> [Exercices à faire]:
A – D'après le texte sur la politique italienne, quel score le Mouvement cinq étoiles a-t-il obtenu aux élections générales du 4 mars ?
B – Poursuivez, s'il vous plaît, le texte sur la politique italienne à partir de sa dernière phrase.

> [Texte à lire]:

**********

Coup de théâtre en Italie : le cauchemar de Bruxelles prend forme

Berlusconi ayant ouvert la voie à une alliance entre le M5S et la Ligue, le rédacteur en chef du mensuel Ruptures Pierre Levy estime que c'est là le cauchemar de Bruxelles – un gouvernement «anti-système» – qui se précise en Italie.

Les événements viennent de s’accélérer spectaculairement en Italie. Pendant les deux mois qui ont suivi les élections générales du 4 mars, la situation politique semblait dans une impasse. Malgré les nombreuses tractations – visibles et dans l’ombre – aucune majorité ne semblait pouvoir être formée. Ultime solution, un retour aux urnes paraissait inévitable.

Le coup de tonnerre a finalement eu lieu le 9 mai – ironie de l’Histoire, lors de la «journée de l’Europe». Il a pris la forme d’une déclaration surprise de Silvio Berlusconi. L’ancien Premier ministre (81 ans) ne pouvait concourir en raison de condamnations antérieures, mais, avant le scrutin, se voyait comme «faiseur de roi». Les électeurs en ont décidé autrement en plaçant sa formation, Forza Italia (13%), en deuxième position au sein de l’alliance des trois partis de droite, loin derrière ses alliés de la Ligue (ex du Nord) qui obtenait 18%. Le leader de celle-ci, Matteo Salvini, revendiquait donc de prendre la tête du gouvernement.

L’autre grand gagnant du scrutin, le Mouvement cinq étoiles (M5S), ne l’entendait pas de cette oreille. Ce parti «inclassable» et «populiste», fondé par le comique Beppe Grillo et dirigé par le jeune Luigi di Maio, était en effet arrivé en tête du scrutin, avec près de 32% des voix. Ce dernier estimait dès lors que c’était à lui d’entrer au palais Chigi (le Matignon italien).

Quant à la troisième grande force du paysage politique, le Parti démocrate (PD, souvent étiqueté «centre-gauche»), elle sortait laminée des urnes, avec 19% des suffrages. Le PD payait ainsi ses années de pouvoir, notamment sous la coupe de Matteo Renzi (2014-2016) qui avait mis en œuvre à marche forcée les réformes attendues par Bruxelles (loi travail notamment). Au sein de ce parti, les partisans d’un soutien à un gouvernement formé par le M5S, au nom de l’«esprit de responsabilité» et de l’intérêt supérieur de l’UE, se sont affrontés à ceux d’un retour dans l’opposition. Ces derniers l’ont finalement emporté.

**********

> [Contenu des données]:
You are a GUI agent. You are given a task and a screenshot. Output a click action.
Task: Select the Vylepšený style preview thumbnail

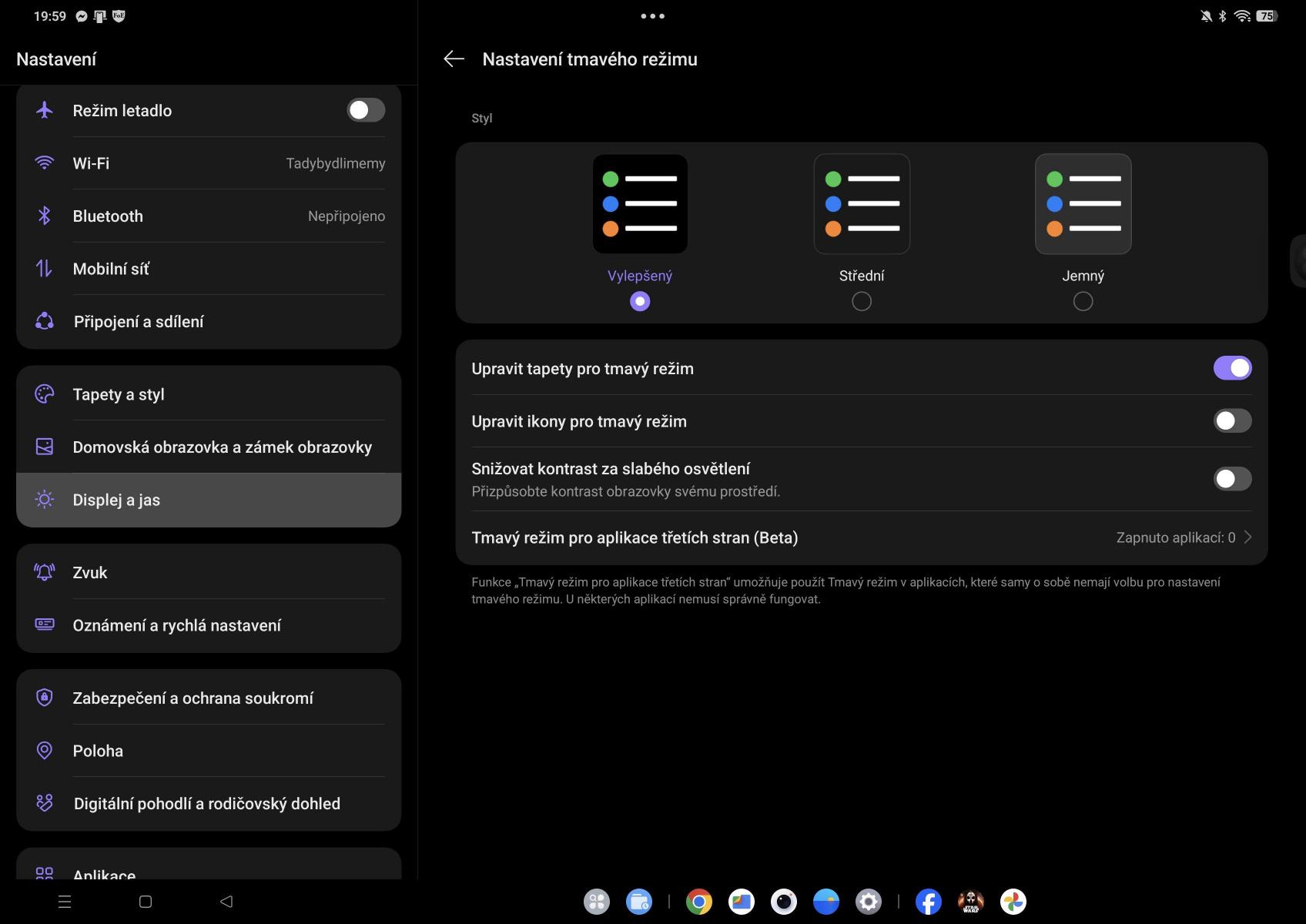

**********

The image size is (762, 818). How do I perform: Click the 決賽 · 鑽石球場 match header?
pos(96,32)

**********

> [Résultats de l'exercice]:
A – Près de 32 % des voix.

B –
Sur le papier, la seule configuration majoritaire possible était donc un tandem associant le M5S et la Ligue. Mais cette dernière était entravée par le veto de son allié Forza Italia. Se fâcher avec Berlusconi aurait été plus que périlleux pour la Ligue, qui se serait trouvée quelque peu isolée.

Volte-face du Cavaliere

C’est donc dans ce contexte qu’est intervenu la volte-face du Cavaliere : celui-ci ne s’opposait plus à une coalition entre le M5S et la Ligue. Certes, réaffirmait l’ancien patron de la droite, il n’accorderait jamais sa confiance au M5S. Mais, précisait-il, «si une autre formation politique de la coalition de droite veut assumer la responsabilité de former un gouvernement avec les Cinq étoiles, nous prendrons acte de ce choix avec respect».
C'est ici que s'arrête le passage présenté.